Andrew Hughes | Category: The Church Community
Over the years, I have enjoyed asking people older than I am what piece of advice/insight they wish they had been given at my age. Over the years, I have gotten a lot of very helpful advice; and every once in a while, a real dud piece of wisdom-- as in the time a guy said “Don’t get enamored with having lots of stuff” to which I was expecting the next line to be something about trust in God and not being materialistic. Instead, he followed that with, “It just takes time- you have to start with nothing,” going on to show me all his accumulated “stuff of life” in his garage.
Besides a few times like that, people have usually had rich words of input. This past week was another time. As I sat over lunch with a local pastor, 20+ years older than me, he reminded me of something important about discipleship that he wished he had been more cognizant of at my age of 32. He said to make sure you always surround yourself with at least 3 types of people to disciple you: 1) someone younger than you that you are mentoring (although there are certainly times a mentor can be younger), 2) someone who is a peer/in the same scenario of life that can relate well immediately, 3) someone older than you to mentor you through their life experience.
This is not only just good practical advice but I believe there is real Biblical precedence for it.
You can see a strong sense of mentoring in the life of Paul and Timothy. Paul refers to Timothy as his “true child” (1 Timothy 1:2) and “beloved child” (2 Timothy 1:2). There is certainly a tone of baton-passing throughout the letters to Timothy- “This charge, I entrust to you, Timothy, my child, in accordance with the prophecies previously made about you, that by them you may wage the good warfare, holding faith and a good conscience” (1 Timothy 1:18-19). “Let no one despise your youth” (1 Timothy 4:12). Paul had clearly commanded the respect of Timothy enough that Timothy was willing to be circumcised per Paul’s concern for Jewish ministry. Paul even tells us what mentoring should look like – “Treat younger men like brothers” (1 Timothy 5:1). The purpose is that the mentee will themselves be a mentor one day- “and what you have heard from me in the presence of many witnesses entrust to faithful men who will be able to teach others also” (2 Timothy 2:2). Most specifically being a mentor is simply about Jesus, not us- “Be imitators of me, as I am of Christ” (1 Corinthians 11:1). It's not so much about being followed as much as following Christ together.

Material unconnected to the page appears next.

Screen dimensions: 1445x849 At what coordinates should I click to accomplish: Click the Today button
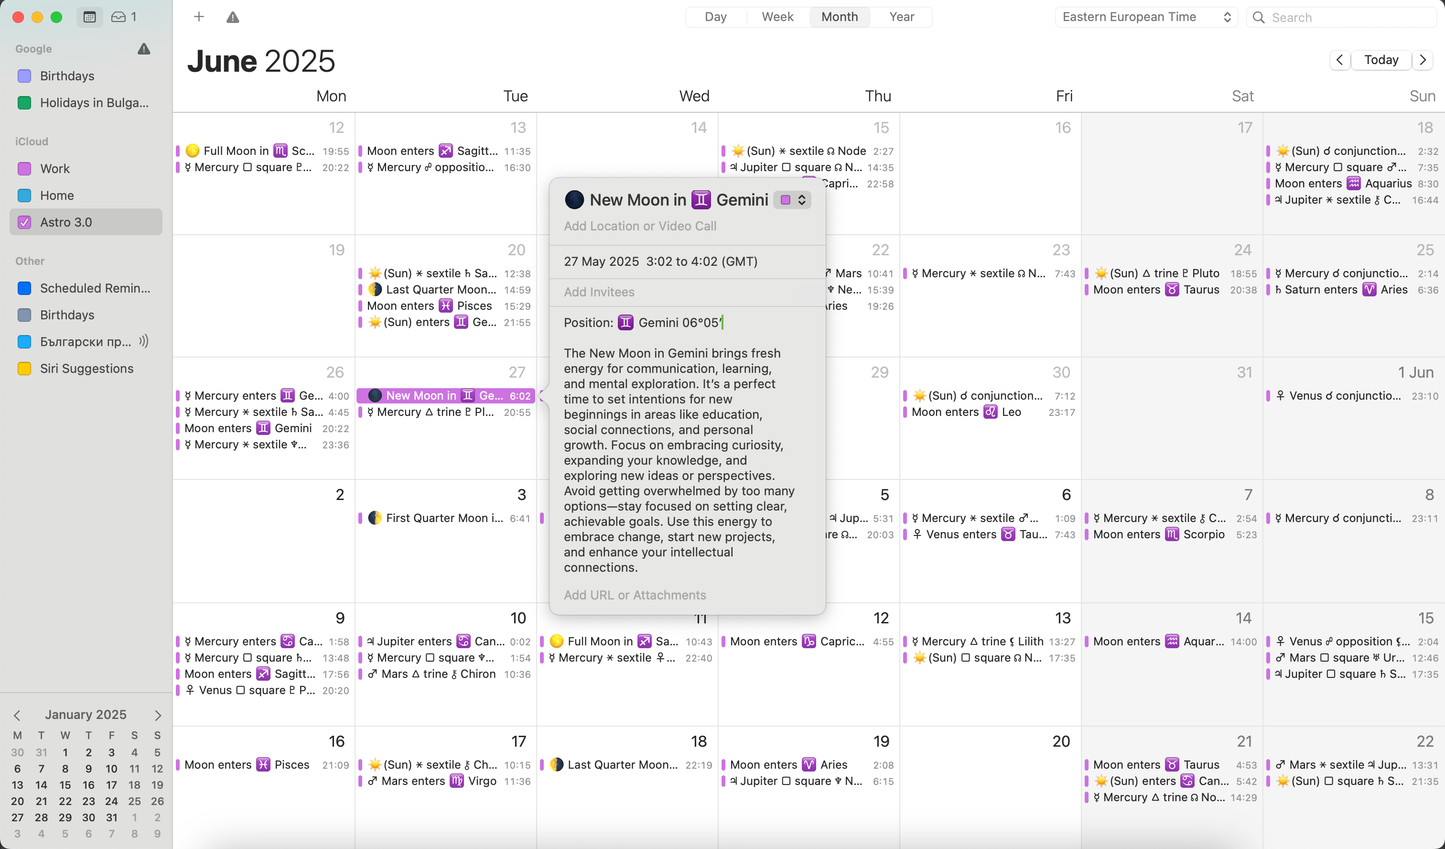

As Paul writes his letter to the Colossians from prison, I love the way he ends it in 4:7-11. He talks about Tychichus, a “beloved brother and faithful minister and fellow servant” as well as Onesimus a “faithful and beloved brother” whom Paul has sent to give an update to the church in Colossae. He even mentions Aristarchus, who is in prison with him and his friends Mark and Justus who “are the only men of the circumcision among my fellow workers for the kingdom of God.” He specifically says they have been a comfort to him.
At the end of Philippians, also written from prison, Paul expresses his love for the church of Philippi. In fact he says “no church entered into partnership with me in giving and receiving, except you only” (Philippians 4:15).
On the converse side, we see Paul confronting his peer, Peter, over conduct that was out of line with the gospel itself (Galatians 2/Acts 15).
Lest we think Paul was beyond being mentored, don’t forget that immediately upon conversion, he was taken into the home of Ananias of Damascus, which seemed like risky business at first, considering Paul’s past (Acts 9:10-19). We also see that Paul spent a number of days there with the disciples in Damascus (Acts 9:19b). Then upon going to Jerusalem, Barnabas specifically stands up for him, presenting him to the apostles and declaring God’s dramatic change in the life of Paul (Acts 9:26-27). Relationally speaking, in 1 Timothy 5, Paul tells Timothy to look to older men as fathers and older women as mothers. The older should be looking to lead but the younger should be looking for chances to follow.
As I reflect on these 3 levels of discipleship, I see gaps in my life. Chances are that you also find yourself overloaded in one particular category or more drawn to one aspect over another. But our lives need to be filled with all of them. This might seem overwhelming, but don’t think of them all as large groups of people. Instead, aim to fill each slot with at least one individual. Let’s make sure we are involved in all 3 levels of discipleship- leading, following, and partnering together with others.